O que são fundos abutres?

Fundo abutre é um jargão do mercado financeiro usado para classificar fundos de hedge que investem em papéis de países que deram calote – atuam, em especial, na América Latina e na África. Sua atuação é perfeitamente legítima. O termo abutre foi criado para diferenciá-los dos fundos convencionais, justamente por trabalharem como ‘agiotas’ de países caloteiros, emprestando dinheiro em troca de ‘títulos podres’. São considerados pelo mercado uma espécie de ‘investidor de segunda linha’. Sua atuação consiste em comprar títulos da dívida de nações em default por valor irrisório para depois acionar o país na justiça e tentar receber ganhos integrais. Os ‘abutres’ compraram os papéis da dívida argentina por 48,7 milhões de dólares em 2001 e querem receber, hoje, cerca de 1 bilhão de dólares. A Argentina, por sua vez, tenta escapar do pagamento. O país teme que, caso aceite pagar os ‘abutres’ integralmente, os 92% de credores que aceitaram a renegociação da dívida em 2005 e 2010 possam buscar na Justiça o direito de receber ganhos integrais. Neste caso, o pagamento poderia reduzir as reservas internacionais do país a praticamente zero. Outro agravante é que, devido ao histórico de calotes e decisões econômicas escandalosas do país, sua credibilidade para negociar com credores está fortemente abalada.

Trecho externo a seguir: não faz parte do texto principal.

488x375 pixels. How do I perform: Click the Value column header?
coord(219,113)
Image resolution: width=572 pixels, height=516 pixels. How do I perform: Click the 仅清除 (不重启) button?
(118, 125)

Griesa não só desconsiderou o pagamento, como também o classificou como ilegal. Tal decisão colocou mais pressão sobre o país e aumentou o risco de calote da dívida. Os credores que não quiseram renegociar seus débitos anos atrás ficaram de fora dos planos do governo argentino, o que foi considerado uma afronta ao poder da Justiça.

Sem dinheiro – A Argentina teme que o pagamento do valor integral pleiteado pelos “fundos abutres” abra precedentes para que ações similares sejam abertas pelos credores que aceitaram a reestruturação da dívida. A Moody’s estima que o prejuízo para o governo argentino pode chegar a 15 bilhões de dólares, valor que representa mais de 60% das reservas internacionais do país. Para outros especialistas, porém, como o pagamento do 1,33 bilhão foi forçado por decisão judicial, a cláusula que dá direitos iguais a todos os credores não poderá ser acionada. Essa discussão legal deve ser levada à reunião com os negociadores. Se não houver acordo e a Argentina não saldar sua dívida, o país poderá sofrer confiscos de ativos no exterior.